I knew the Clinton folks pretty well. I had spent the fall in Little Rock working on the campaign. So, I called Bruce Lindsey and told him what Mondale had told me. I think I explained to him why. Clinton obviously did not make the announcement that evening.

And then, unexpectedly, President Clinton appointed Mondale as our Ambassador to Japan and Mondale accepted. To this day, I think this is the most gracious thing that Clinton ever did.

Mondale served as Ambassador to Japan with distinction from 1993-1996. On several occasions Mondale invited my wife and I to visit but we never got around to it. Mondale then returned to Dorsey & Whitney.

In 2002, toward the end of his reelection campaign, Democratic Senator Paul Wellstone—who held Mondale’s old Senate seat—was killed in a plane crash. Mondale was asked by the Wellstone team to replace Wellstone. Mondale agreed and I set about raising some money for the campaign. Mondale was not elected, and he continued at Dorsey & Whitney.

Mondale remained active in the Democratic Party and began teaching part-time at the Hubert H. Humphrey School of Public Affairs.

Mondale got great pleasure from his sons Ted and Bill. Ted was a member of the Minnesota Senate from 1991-1997 and held a number of public sector leadership positions prior to a successful career in the private sector. Bill was an Assistant Attorney General and then moved to the private sector. He is currently an Assistant Hennepin County Attorney.

In 2011, his daughter, Eleanor Mondale Poling died of brain cancer which she had battled for six years.

In 2014, Joan Adams Mondale, his wife and partner of 59 years died. When she was Second Lady of the United States, she became known as “Joan of Arts” for her work in the arts world.

For all of the years that Mondale was in public office I referred to him—even in private—as Attorney General, Senator, or Vice President; even through his run for president in 1984. Sometime after that, when I was still addressing him as Vice President, he turned to me one day and said, “Don’t you think it is time to call me ‘Fritz’?”, which I did thereafter.

Mondale came to Washington, DC in April 2019 for my 80th birthday party, at which he spoke. We sat at the same table and the number of people who came by to show their affection for Mondale made clear how beloved he was.

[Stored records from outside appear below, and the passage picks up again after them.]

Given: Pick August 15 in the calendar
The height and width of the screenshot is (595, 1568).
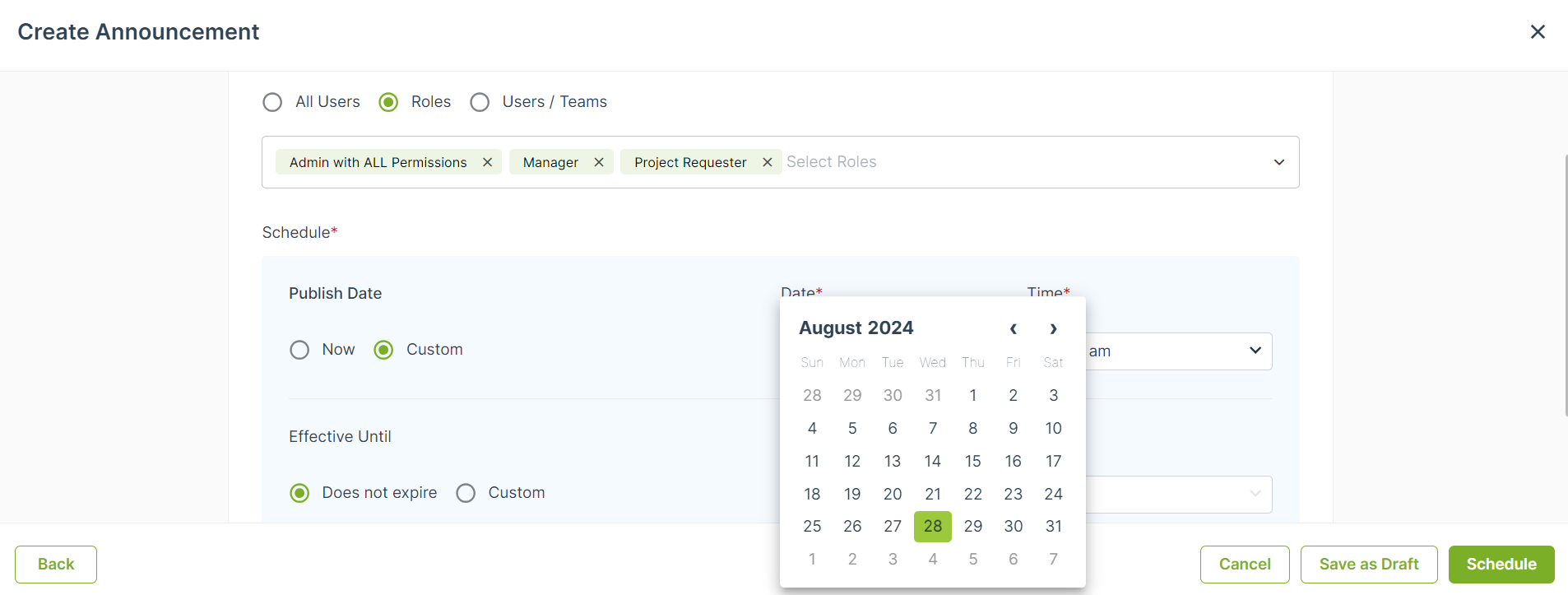Looking at the screenshot, I should 972,461.
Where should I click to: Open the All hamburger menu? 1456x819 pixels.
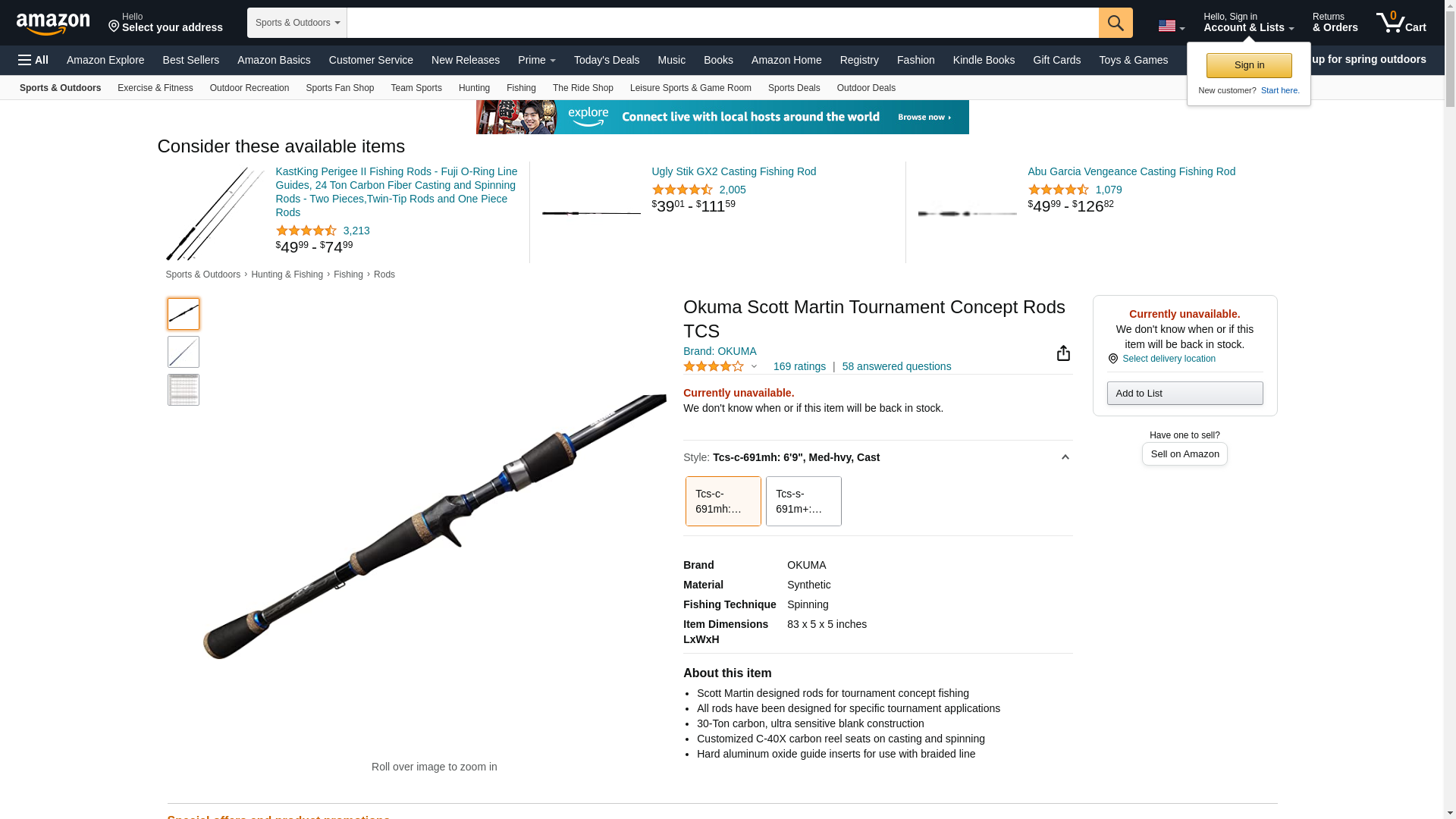point(33,60)
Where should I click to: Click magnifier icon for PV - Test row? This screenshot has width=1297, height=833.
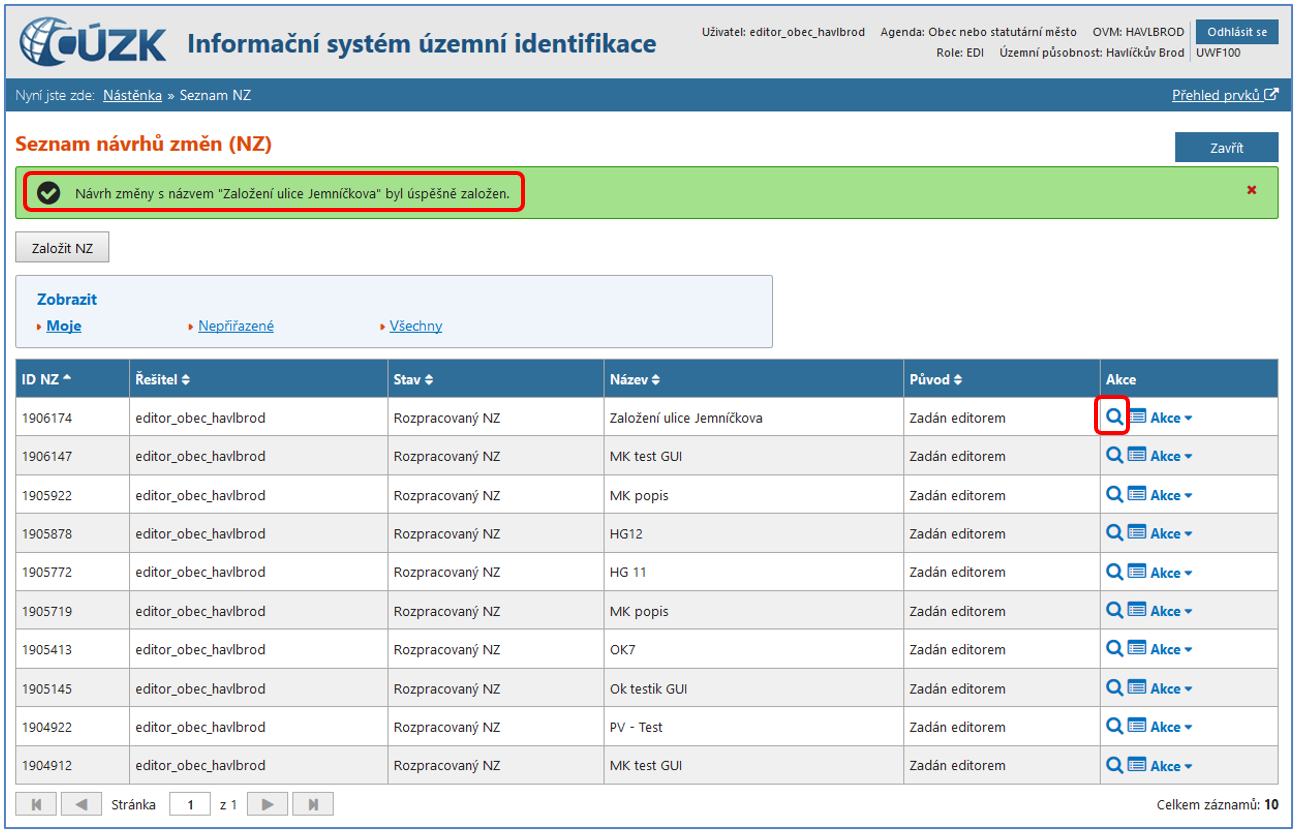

The last time I spoke to him was on April 9, 2021. He called to wish me a happy birthday and spoke/sang the Happy Birthday song.

On April 19, 2021, I received a call from Minneapolis at 7:21 p.m. letting me know that Mondale had died. He had been a part of my life for 57 years.

Epilogue

Joel Goldstein, the Vincent C. Immel Professor of Law Emeritus at St. Louis University, is the preeminent scholar on the Vice Presidency. He posted the following on Facebook on April 19th.

“Walter Mondale was one of the great public servants of his generation. He had a deep commitment to America’s highest ideals, including a belief that government could be a positive force in creating a more just and inclusive society which treated people from different demographic groups fairly and drew on the talents of all. He transformed the vice presidency and used his influence to open doors to those excluded and to save many whose lives were threatened. He was a skillful politician who conducted his public service with integrity, humility, decency, and good humor. He fought good fights and America is the beneficiary of his skill, his commitments and his character.”